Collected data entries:
• • • • • • •

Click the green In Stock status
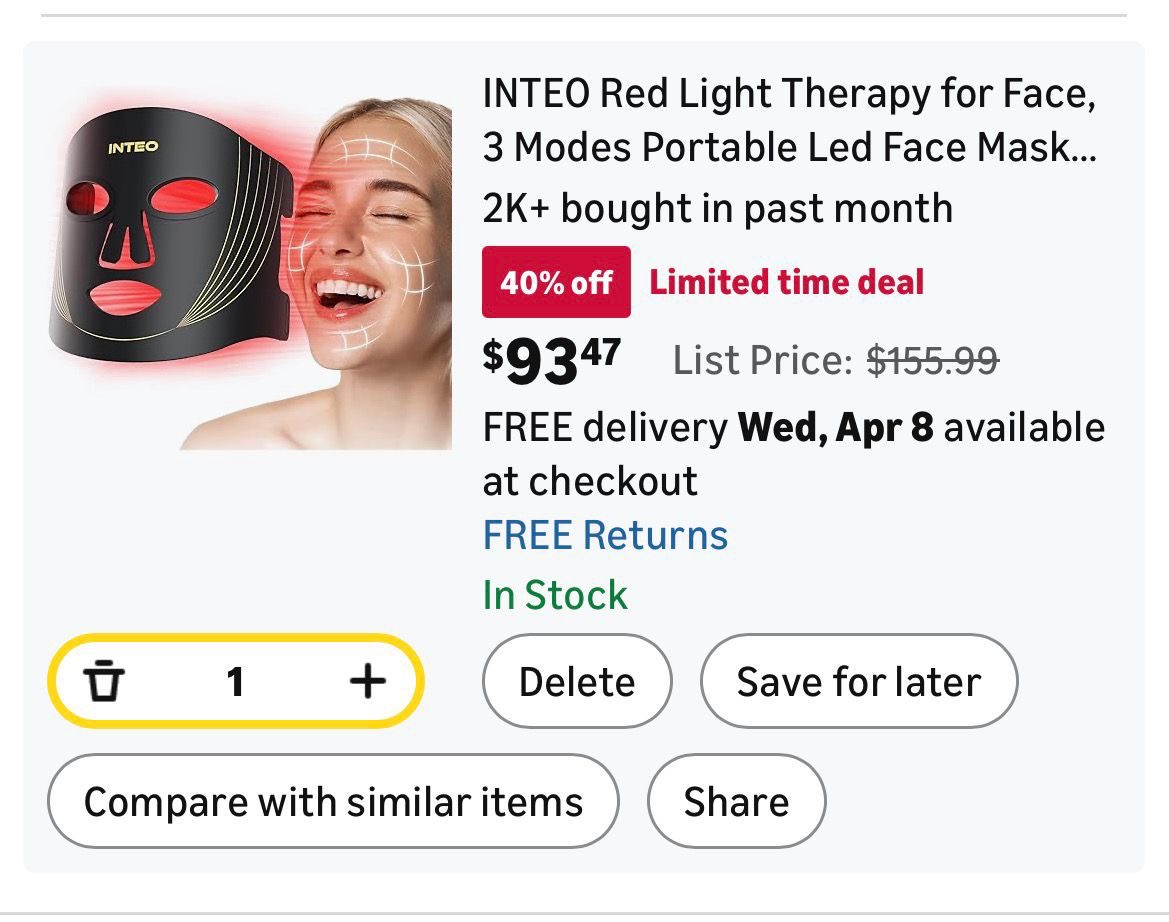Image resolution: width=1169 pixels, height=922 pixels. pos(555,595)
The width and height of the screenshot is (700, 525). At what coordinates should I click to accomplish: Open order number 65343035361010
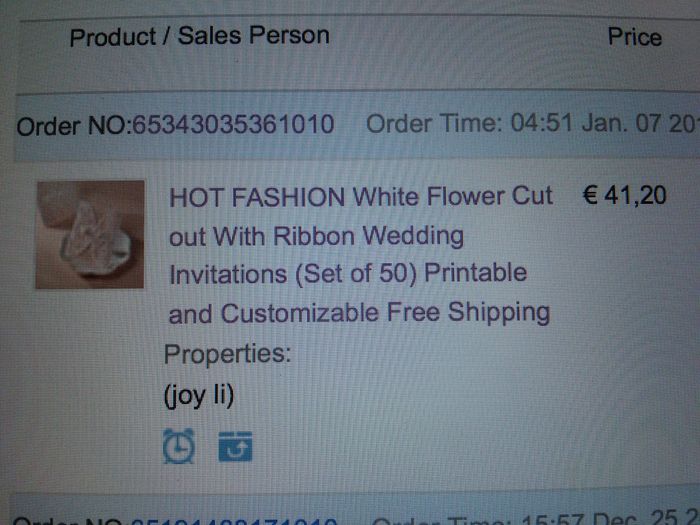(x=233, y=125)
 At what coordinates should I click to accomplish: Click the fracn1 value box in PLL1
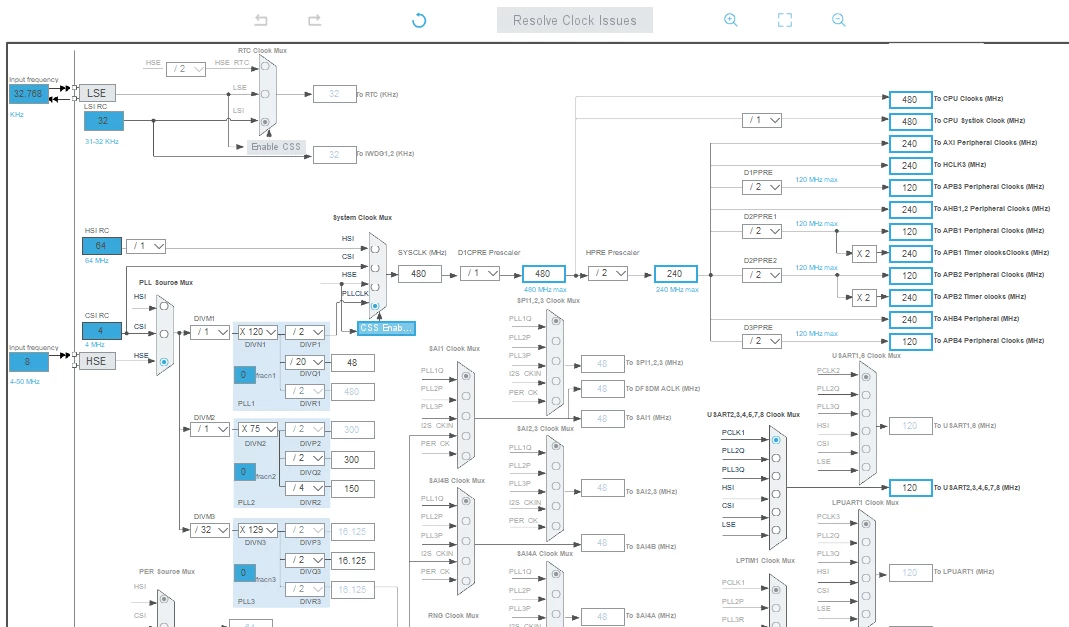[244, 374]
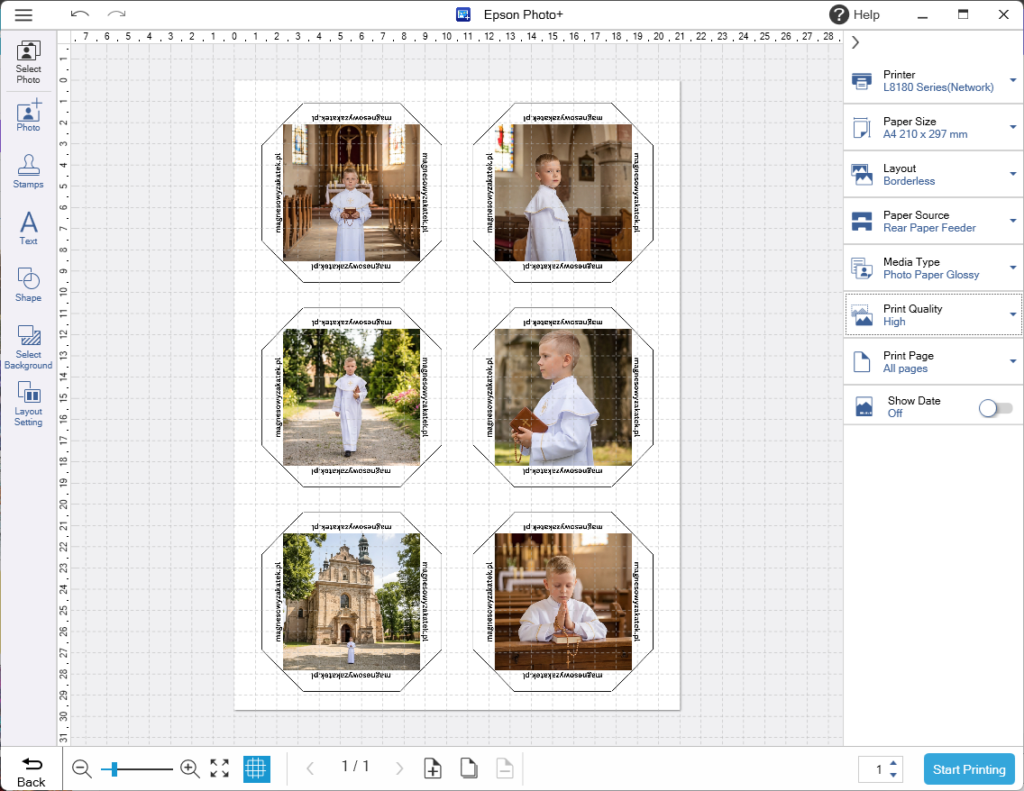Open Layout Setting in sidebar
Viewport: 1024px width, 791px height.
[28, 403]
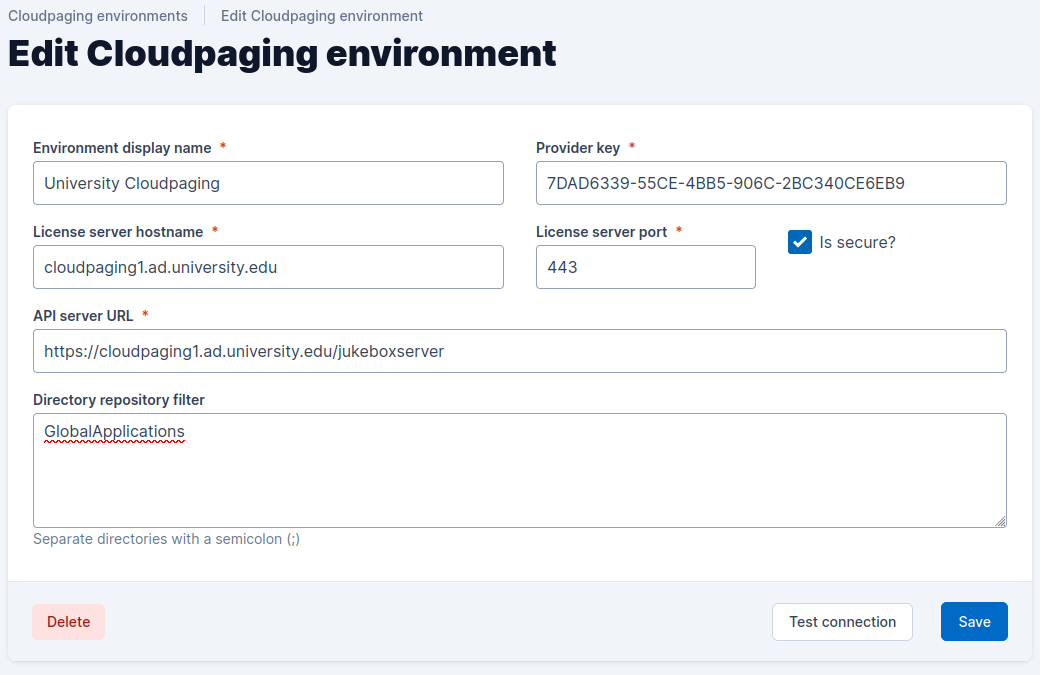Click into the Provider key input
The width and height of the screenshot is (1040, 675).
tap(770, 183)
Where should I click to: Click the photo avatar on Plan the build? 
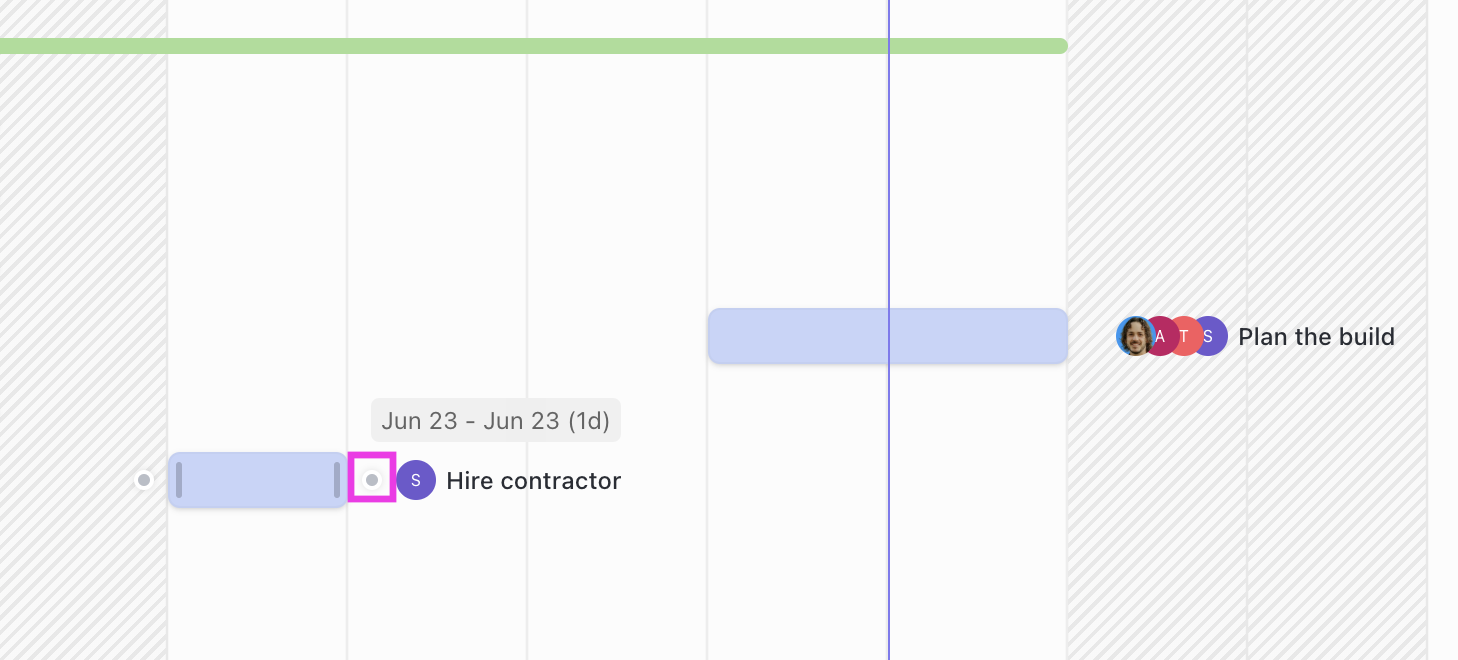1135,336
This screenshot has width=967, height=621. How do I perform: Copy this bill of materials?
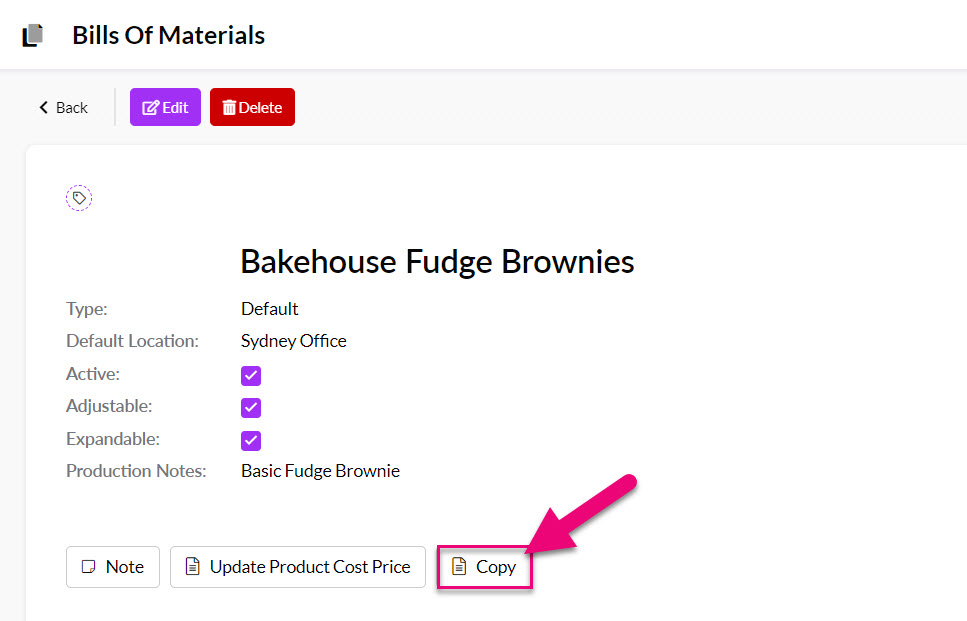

• • • • • • •

_Task requirements_
Every line of the records above must reappear exactly, though the pictures must not.

_Reply to the exercise_
Click the green In Stock status
Image resolution: width=1169 pixels, height=922 pixels. pos(555,595)
The width and height of the screenshot is (700, 525). At what coordinates should I click to accomplish: Open order number 65343035361010
(x=233, y=125)
 At what coordinates should I click to accomplish: Click the fracn1 value box in PLL1
[244, 374]
Open Layout Setting in sidebar
Viewport: 1024px width, 791px height.
[28, 403]
Click into the Provider key input
The width and height of the screenshot is (1040, 675).
tap(770, 183)
Where should I click to: Click the photo avatar on Plan the build? 
1135,336
This screenshot has width=967, height=621. How do I perform: Copy this bill of materials?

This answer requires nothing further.